Sector - Travel risk management & Staff duty of care
Timeframe - 2 months
Deliverables - A UX audit, the core of a new design system, user flows and high fidelity mockups
This piece of work followed the build of an ‘MVP’, in which speed was the ultimate priority. So as you can expect, the user experience was lacking to say the least. It resulted from the compounding effect of our engineers being forced to cut so many corners along the way because of particularly tight deadlines.
As the design lead, my role was to identify and articulate the issues, propose relative solutions, and lay the foundation for a new design system to help remedy the situation. This coincided with the introduction of a new brand, which I’d supported an external marketing agency in the development of.
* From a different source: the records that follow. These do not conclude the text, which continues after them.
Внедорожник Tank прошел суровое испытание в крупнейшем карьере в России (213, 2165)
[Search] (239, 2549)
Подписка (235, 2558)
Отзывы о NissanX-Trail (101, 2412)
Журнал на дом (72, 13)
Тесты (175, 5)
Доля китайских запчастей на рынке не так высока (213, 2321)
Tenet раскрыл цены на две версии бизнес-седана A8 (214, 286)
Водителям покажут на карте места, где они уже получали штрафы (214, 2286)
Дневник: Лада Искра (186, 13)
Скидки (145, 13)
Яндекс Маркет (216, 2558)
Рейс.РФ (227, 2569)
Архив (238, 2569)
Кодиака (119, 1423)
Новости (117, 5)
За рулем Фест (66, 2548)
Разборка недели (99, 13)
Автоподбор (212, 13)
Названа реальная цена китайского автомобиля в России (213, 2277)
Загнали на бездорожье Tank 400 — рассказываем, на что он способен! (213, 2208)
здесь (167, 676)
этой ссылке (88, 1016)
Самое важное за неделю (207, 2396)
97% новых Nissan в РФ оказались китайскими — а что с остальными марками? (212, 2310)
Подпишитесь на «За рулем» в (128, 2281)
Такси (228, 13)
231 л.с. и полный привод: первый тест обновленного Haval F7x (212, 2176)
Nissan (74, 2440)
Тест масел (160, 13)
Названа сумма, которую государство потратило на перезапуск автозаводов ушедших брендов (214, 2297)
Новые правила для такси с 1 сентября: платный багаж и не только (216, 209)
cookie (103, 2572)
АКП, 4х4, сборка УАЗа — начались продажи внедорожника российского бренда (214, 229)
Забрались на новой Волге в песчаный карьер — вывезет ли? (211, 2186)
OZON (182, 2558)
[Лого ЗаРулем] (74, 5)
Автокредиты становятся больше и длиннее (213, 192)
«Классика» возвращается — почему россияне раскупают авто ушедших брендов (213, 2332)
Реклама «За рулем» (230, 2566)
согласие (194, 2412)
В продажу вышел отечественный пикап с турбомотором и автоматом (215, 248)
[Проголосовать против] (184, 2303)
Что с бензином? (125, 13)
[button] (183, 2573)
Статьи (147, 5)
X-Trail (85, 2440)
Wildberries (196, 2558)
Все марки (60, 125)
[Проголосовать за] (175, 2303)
I would work to weave this new identity into the overall user experience.
We developed a new product to replace outdated legacy platforms, with goals to retain revenue through customer migration whilst also expanding into the broader market of Travel Risk Management for large enterprises.
Working with an already complex product landscape, we temporarily followed a more waterfall approach to build something that preserved the proven, high-value features. Importantly though, in a way which abstracted the functions into building blocks. This way, we would set a foundation that could be combined in creative ways to help scale and apply in different use cases to test.
On a tight timeline and without a design system, we settled with a lower fidelity approach to begin with and utilised an off-the-shelf frontend framework (Daisy UI). The process was a little more ‘on the fly’ than I’d have hoped so it was important that we were highly collaborative and problem-solved to keep momentum. Despite our best efforts, most of the additions suffered some form of ‘descoping’ compared to the initial brief.
As ‘UX debt’ accumulated over time, the issues were becoming clearer. Many users were needing guidance through the interface, forcing them to recall (and usually forget) how certain features worked instead of relying on their intuition. We were also beginning to suffer from performance issues which ultimately convinced the business to allocate resources for us to rebuild and rebrand the interface.
I conducted a thorough audit of the web app through:
Several issues were clear to me already (basic usability principles) so I focused the user testing in areas that had more assumptions. It was important not to waste precious user minutes in places that wouldn’t give us new insights. The testing revealed apparent issues, such as inadequate hover states, labelling, and tooltips, which failed to meet basic usability requirements.
To ensure we wouldn’t stray from user-centricity, I framed the analysis in the voice of a user. The key was to highlight the problems rather than presumptively proposing solutions.
Like in any product team, time was a scarce commodity so it was important to prioritise the problem areas that we did have time to fix. Maximising the impact of this work by addressing the right things. I graded all of the findings in the form of the MoSCoW method:
The Won’t (for now!) bucket is where everything on the tail end of the priorities would fall, and park in our backlog.
These grades were based on:
Meanwhile, with the help of an external marketing agency we were developing a new brand for the product. I was involved in a series of feedback sessions throughout which we came to an agreement on the logo and styling, as well as marketing elements like messaging and tone of voice.
Armed with the output from the UX audit and a fresh brand, I had what I needed to build the foundational blocks of a design system. The audit gave an overview of the components we were using, any permutations, and where different components might be more suitable.
Colour and typography were my first avenues. The marketing-generated palette needed expanding for use with the product so that it would be appropriate and versatile enough to cover the range of use cases. As a map-based platform, I was particularly conscious of how colour should be applied to the UI. It would need to be quite monotone, and focus much on contrast to help the user’s focus and not detract from a busy and unpredictable map view.
After defining other core elements like an appropriate grid system and spacing, shadow levels and cornering, I was able to start creating the base level components. Those you might call the ‘atoms’ in an atomic system, such as your buttons, input fields, checkboxes, toggles etc.
In designing them I not only accounted for existing use cases but how it might scale and accommodate likely future variants. For instance, dropdowns to allow for multi-selection or supplementary information etc.
I started to incorporate these new elements into proposed flows and interactions - all the while organising them into reusable components and variants in Figma. Taking the time to do this was important for streamlining my workflow for quicker and more effective communication of design in future. For example, it would free me up to create interactive prototypes and bring designs to life so they could be more thoroughly scrutinised and tested before committing to building anything. Which I managed to use in comparative user testing with a number of the same stakeholders as I ran through with before.
I also used this project as an opportunity to give the app more character and introduce some illustrations. Empty states being the perfect use case. It also worked as a nice way to incorporate the ‘flash’ brand colour which was more difficult to apply practically elsewhere because of its intense saturation.
This is set to be released into the product gradually to users and those that are newly onboarding so the outcome of these changes will be summarised here in November (within a few weeks). The user testing indicated a significant improvement in task completion and time taken but of course it needs to be monitored when released into production.